The Dampier Port upgrade Project thus far: of the 5 million man hours worked, the last 4 million were lost time injury (LTI) free; 3.2 million m3 of dirt/rock has been removed; 35,000m3 of concrete poured; and more than 15000t of steel erected.
A significant milestone in the Dampier Port upgrade was achieved this July when four ships were simultaneously berthed at Parker Point.
It has taken more than $2 billion, 5 million man hours and three years to transform Parker Point from a single-berth port with a single ship loader to a four-berth port with two ship loaders, and new reclaimers, stackers, dumpers, screen houses and supporting conveyors.
Rio Tinto’s Coastal Operations general manager Mike Spreadborough said the achievement, which brought some closure to the Dampier Port upgrade project, would bring significant benefits in terms of reduction in lost tides and ship turnaround times, and increased shiploading capability.

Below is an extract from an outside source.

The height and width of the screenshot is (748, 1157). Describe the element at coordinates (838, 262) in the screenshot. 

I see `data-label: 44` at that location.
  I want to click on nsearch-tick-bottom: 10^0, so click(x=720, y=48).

“The new shiploaders are able to slew from north to south, enabling them to service vessels on either side of the wharf and they can also dual load one ship,” he said.

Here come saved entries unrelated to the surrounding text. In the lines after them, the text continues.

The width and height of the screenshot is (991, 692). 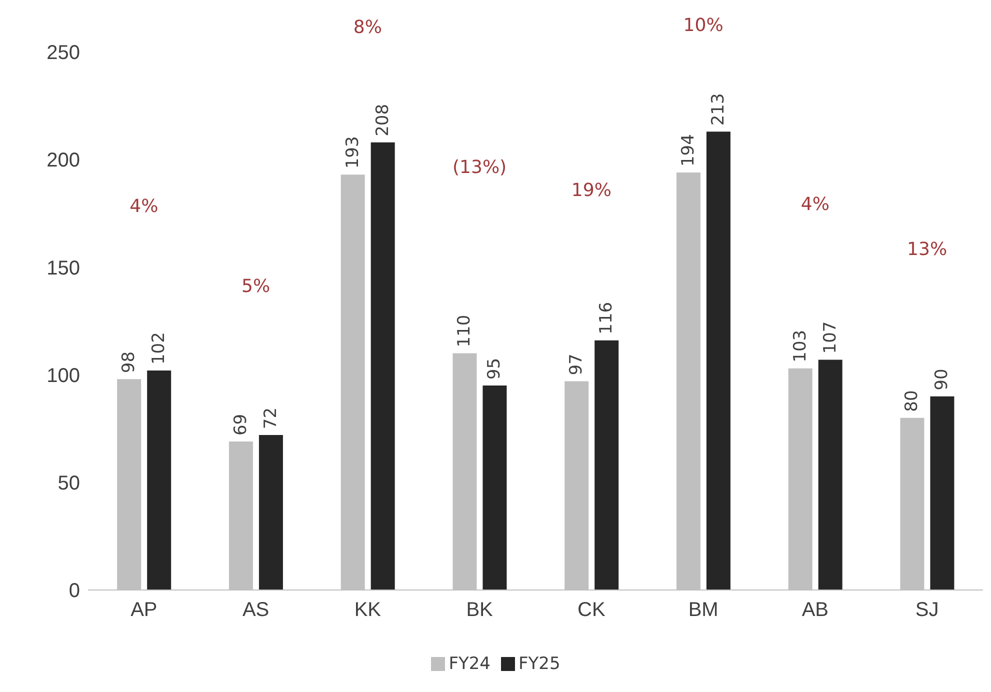 I want to click on y-tick-label: 150, so click(x=63, y=268).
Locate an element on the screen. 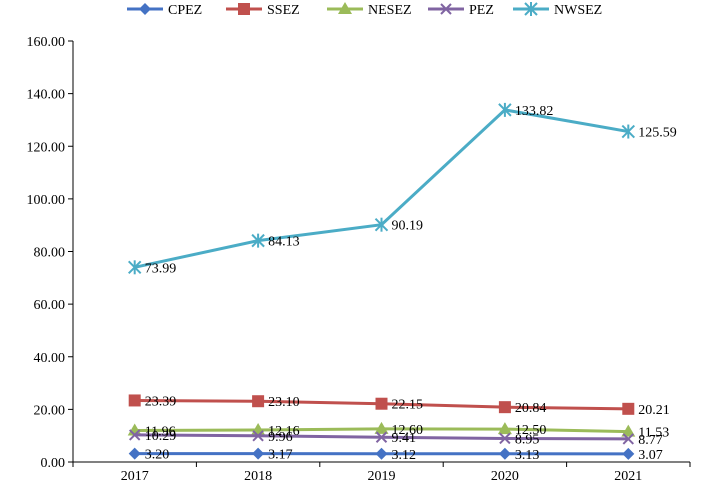 The image size is (709, 487). data-label-nesez: 12.50 is located at coordinates (531, 430).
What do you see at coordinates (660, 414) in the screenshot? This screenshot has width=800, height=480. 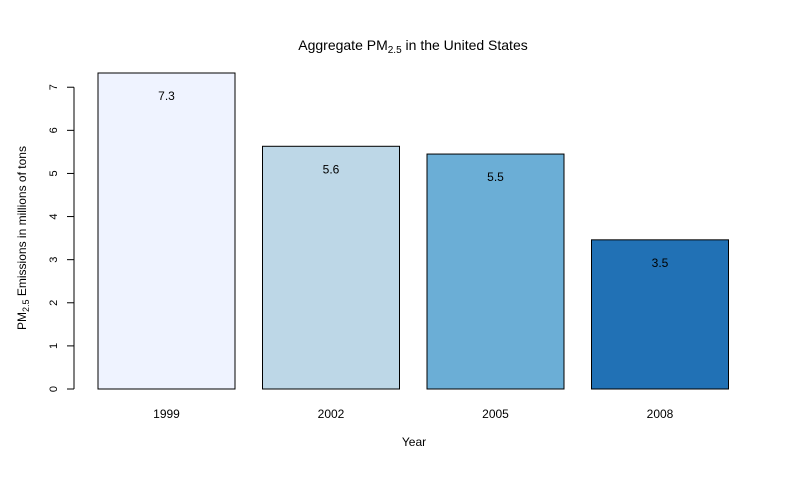 I see `x-tick-label-2008: 2008` at bounding box center [660, 414].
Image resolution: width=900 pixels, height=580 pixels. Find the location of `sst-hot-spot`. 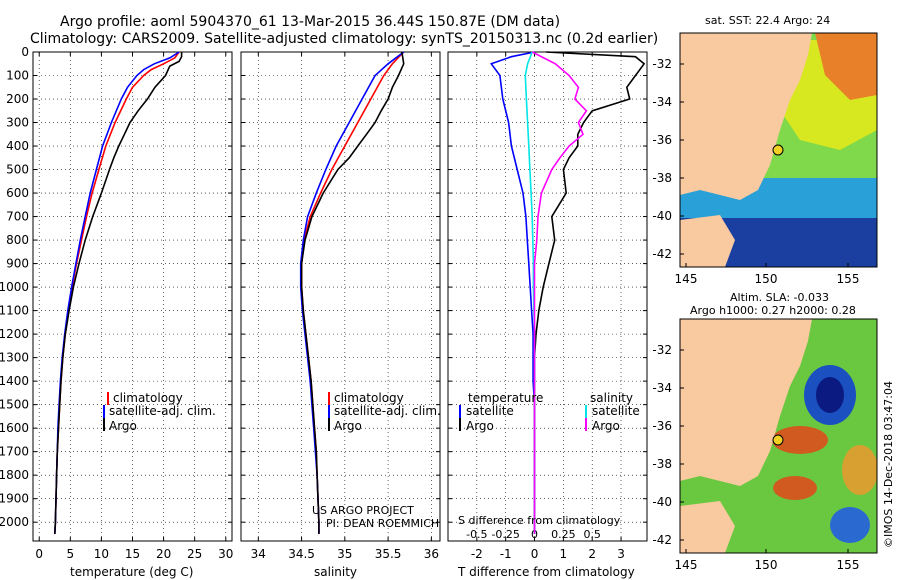

sst-hot-spot is located at coordinates (846, 66).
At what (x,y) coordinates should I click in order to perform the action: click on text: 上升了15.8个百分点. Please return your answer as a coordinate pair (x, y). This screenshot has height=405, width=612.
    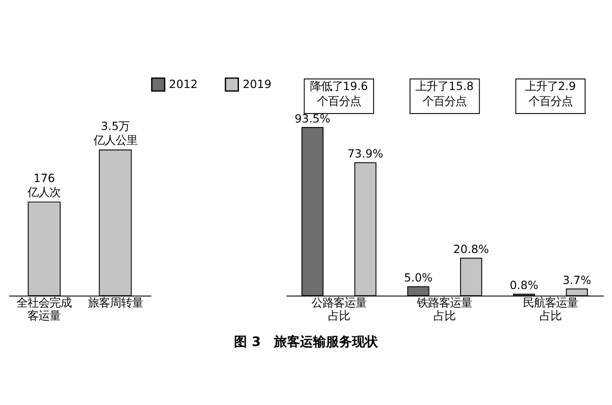
    Looking at the image, I should click on (445, 94).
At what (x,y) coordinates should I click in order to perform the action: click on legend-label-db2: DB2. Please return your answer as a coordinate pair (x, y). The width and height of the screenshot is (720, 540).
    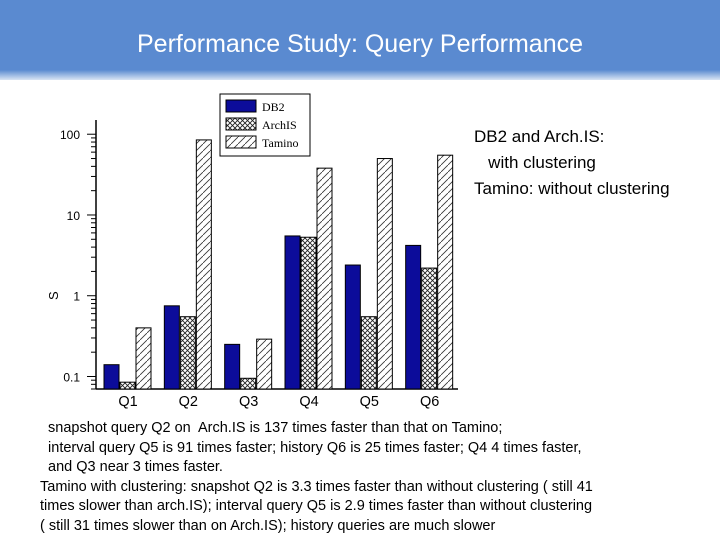
    Looking at the image, I should click on (274, 107).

“These functions allow the efficient and safe loading of vessels when exposed to a variety of variables.
“The pilots have been sent to Launceston for simulation training to help them safely berth ships in a variety of conditions despite the more complex berthing procedures resulting from the extension.”
Mike congratulated the Coastal Operations and Expansion Projects teams for their continued efforts and teamwork which enabled this massive wharf transformation to occur with minimum disruption to the process.